Task details: Every line that holds the word "menu" needs to be copied from the data below.
:: Provided data ::
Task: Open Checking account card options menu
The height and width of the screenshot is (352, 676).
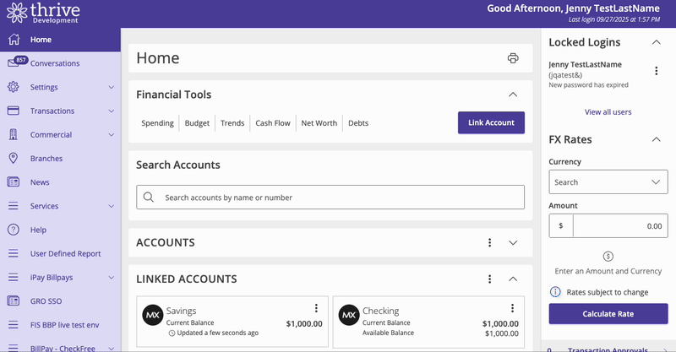Action: [512, 309]
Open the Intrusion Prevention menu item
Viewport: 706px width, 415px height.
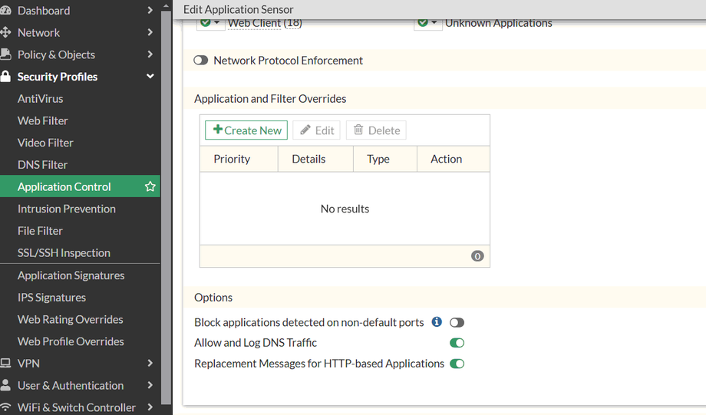coord(67,209)
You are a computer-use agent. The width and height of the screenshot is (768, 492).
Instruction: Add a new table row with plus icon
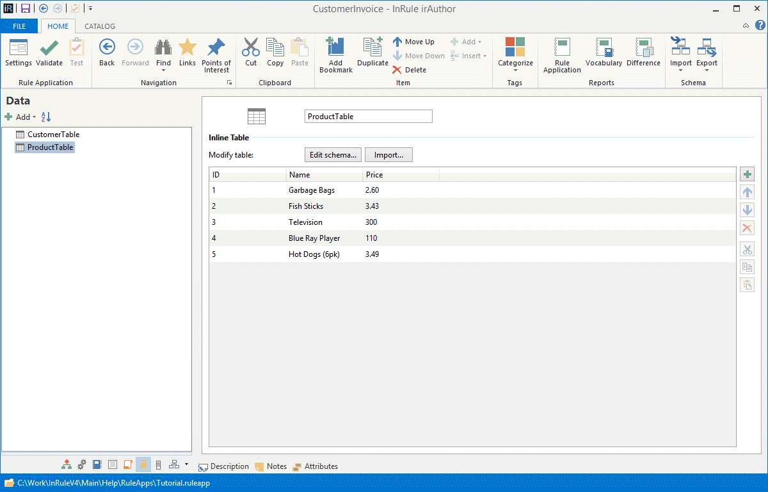[747, 174]
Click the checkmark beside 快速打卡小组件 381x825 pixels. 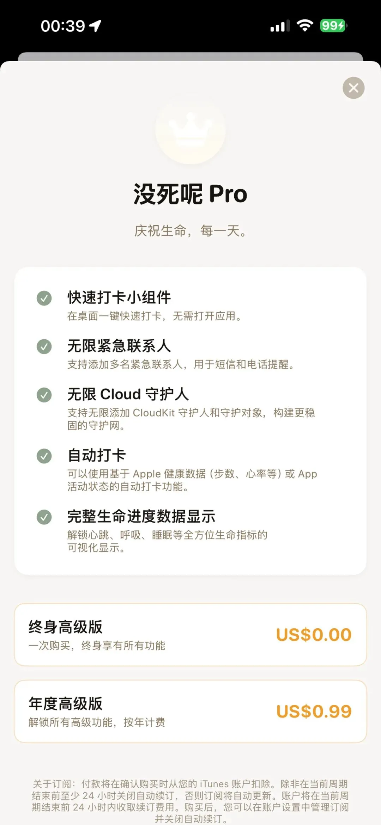tap(44, 298)
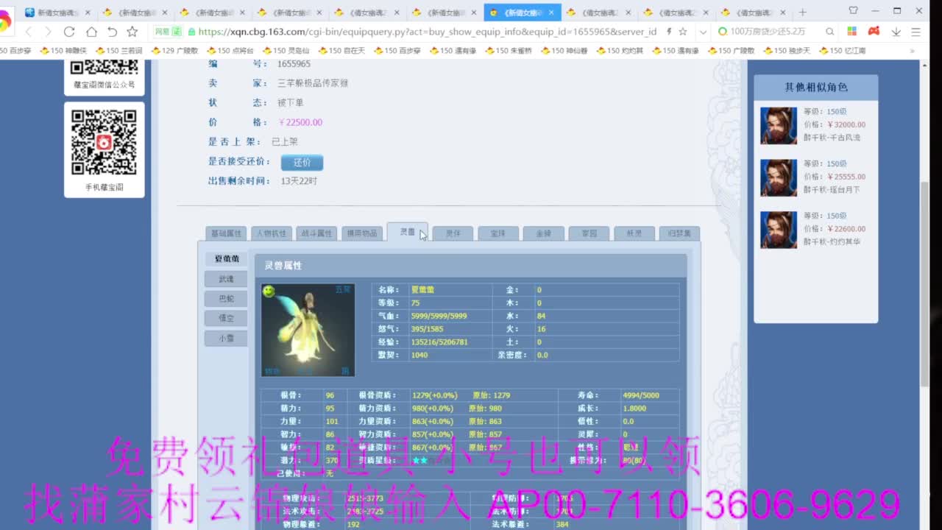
:::
Your solution:
Task: Open Checking account card options menu
Open the Intrusion Prevention menu item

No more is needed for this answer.